3 February 2009


we have (3/4 of) our tickets! we just have to pay the remainder in the next 2 weeks. can i just say that once again we received stellar service from the carlton branch of flight centre. seriously, every time we've been there over the last year or so, they have been friendly, happy to help and clearly doing their job well (for instance, getting us a flight with etihad for less than i could find online, and only slightly more than thai airways - nothing against thai airways, but it will be fun to try out a newish airline).

we'll be in the uk for just over a month, which (as i mentioned earlier) will include the wedding on the 13th of september and the birthday on the 11th of october. AND it will include 2 weeks of walking on the southwest coast path! yay!

this walk will be different in a number of ways from the ones we've done before, not least in that it is approximately 3 times as long!

  • the thames path was very gentle, and followed the river from the source to oxford, through landscapes that changed over the walk mainly through the size of the river. however, the increasing size of the waterway, the different locks and townships, and the floodwaters that joined it as we got further downstream, definitely gave the walk a strong sense of progression. it was idyllic and a very good first walk.

  • the ridgeway involved more hills and valleys, longer days, and a bit more planning. the landscape was varied, from the first half a day along the thames, to wheat fields and farms, through woodland and parkland, along ridges (of course) and past various ancient earthworks. although there was less of a sense of a slow evolution of landscape, the various viewing points (bledlow ridge, wendover, ivinghoe beacon) gave us a lot of satisfaction, as we looked back on how far we'd come. it was also enjoyable to walk with friends - something we hope to repeat a bit with the southwest coast path.

    we expect the coast path to be tougher, with a lot of upping and downing, possibly more severe weather (especially wind blowing off the sea), and some longer days. it will also be a test of our endurance, although we will make sure to have a couple of resting days and shorter (10km-ish) days in order to break up the harder stuff! this will also be the first time we will need to really coordinate with other modes of transport - namely ferries to cross a number of rivers. there is also one creek that needs to be waded, and that can only be done an hour each side of low tide. barring that, there is a 1 hour detour around the creek, which isn't exactly ideal for us on a 22km day!

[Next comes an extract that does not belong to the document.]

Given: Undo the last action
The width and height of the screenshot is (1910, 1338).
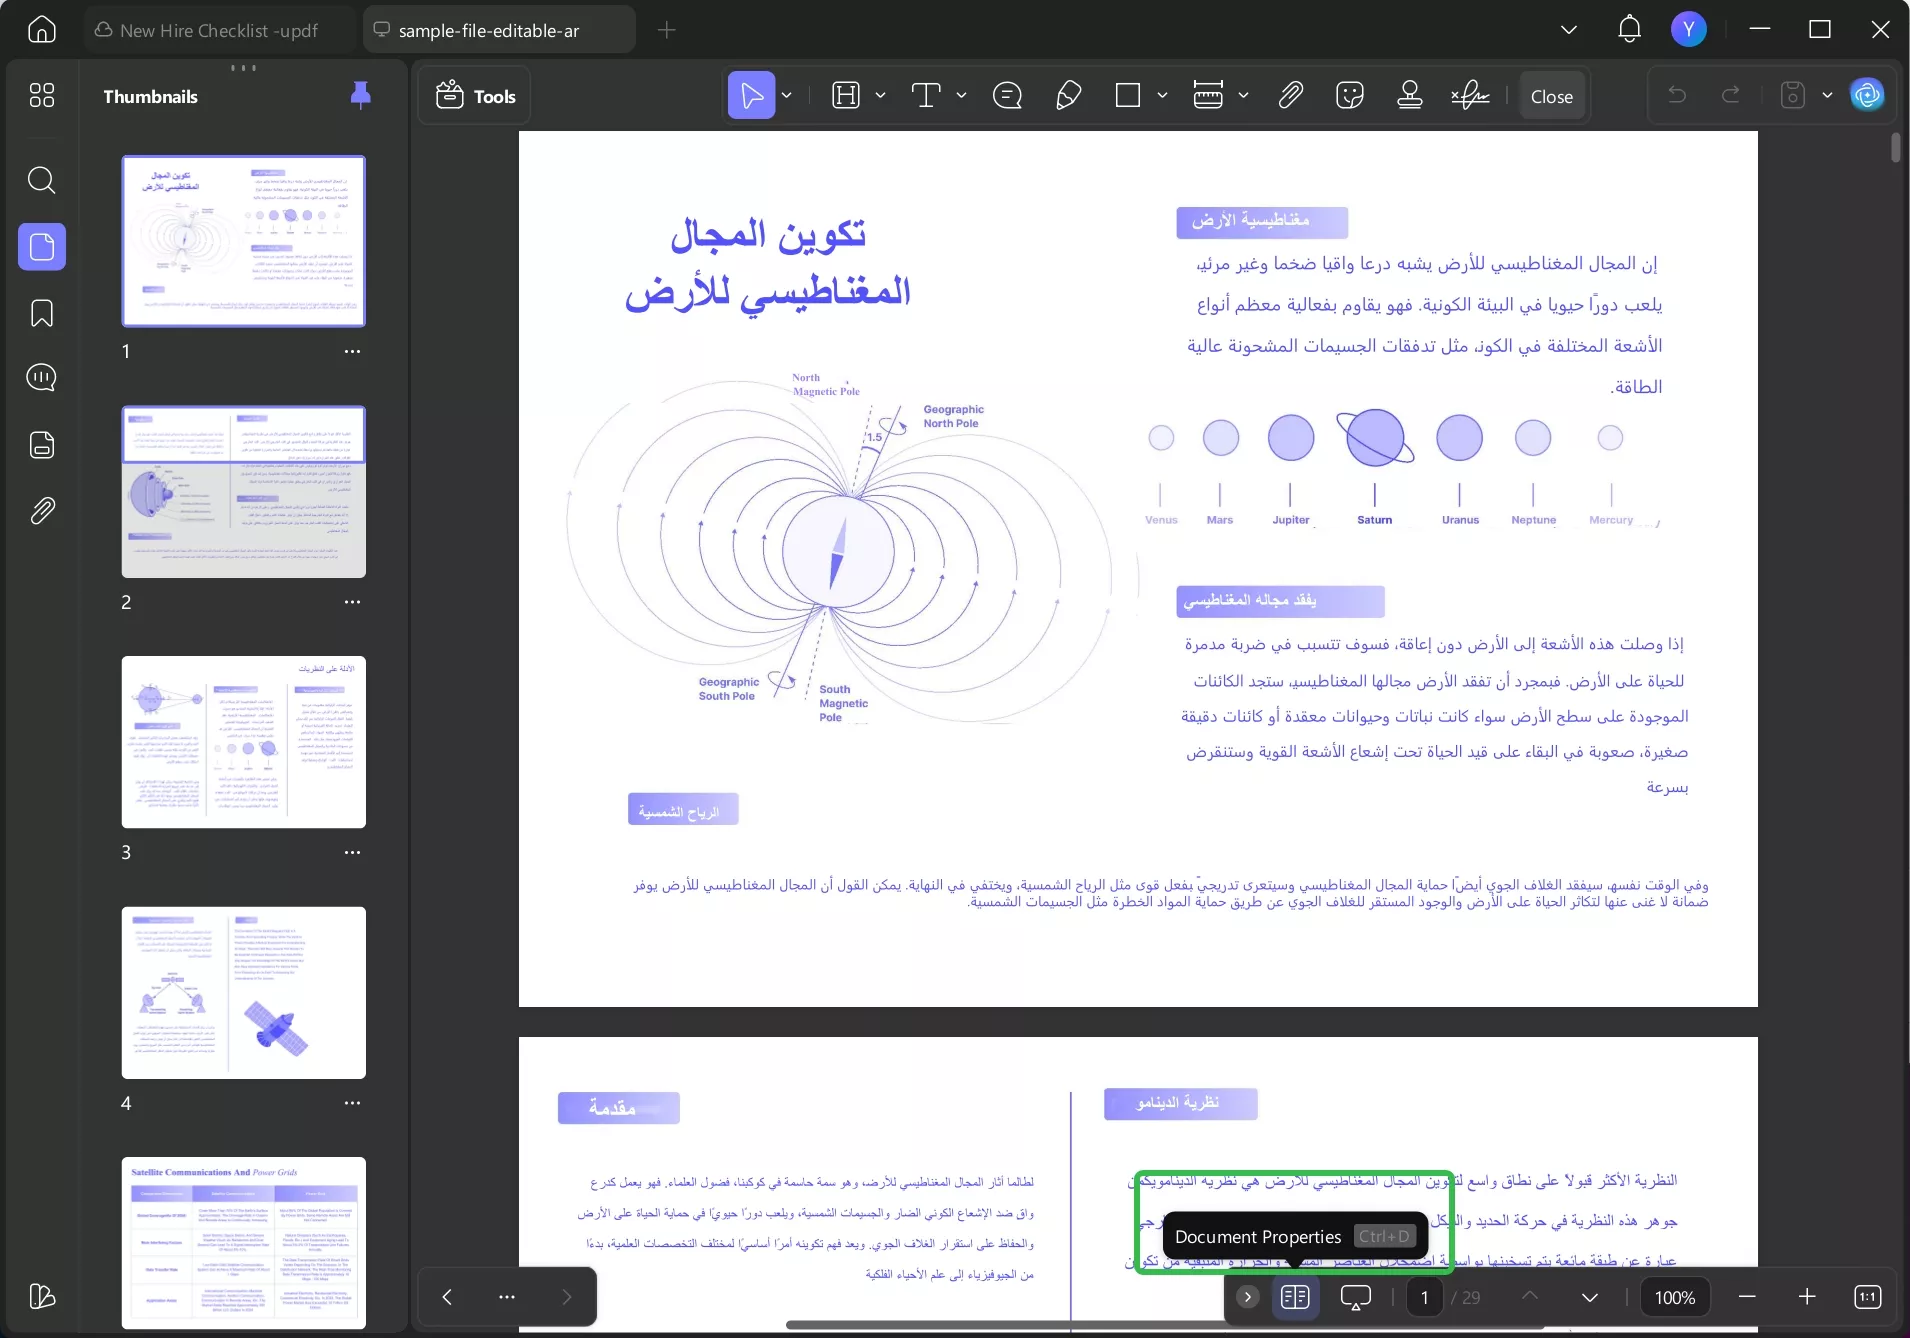Looking at the screenshot, I should 1679,95.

    on the plus side, the coast of cornwall is generally well supplied with villages, refreshments, accommodation and public transport. we will be there in mid-late september, when most of the school holiday crowds have gone but summer timetables are still in action (also summer prices for b&bs, but never mind). because the path often follows the tops of cliffs, we expect that the views will be lovely, and even if there is not a real sense of changing scenery, we will have a sense of purpose and achievement when looking forward or back over the bays and headlands. the map nerd in me also enjoys the fact that we will start at the westernmost point of mainland england (land's end), and also take in the southernmost point (the lizard).

    anyway, i'm sure you'll hear more as the trip draws closer. until then, we have a lot of training to do! we've already booked in lots of sundays with SJ, who walked the ridgeway with us, to do walks around melbourne. fun times!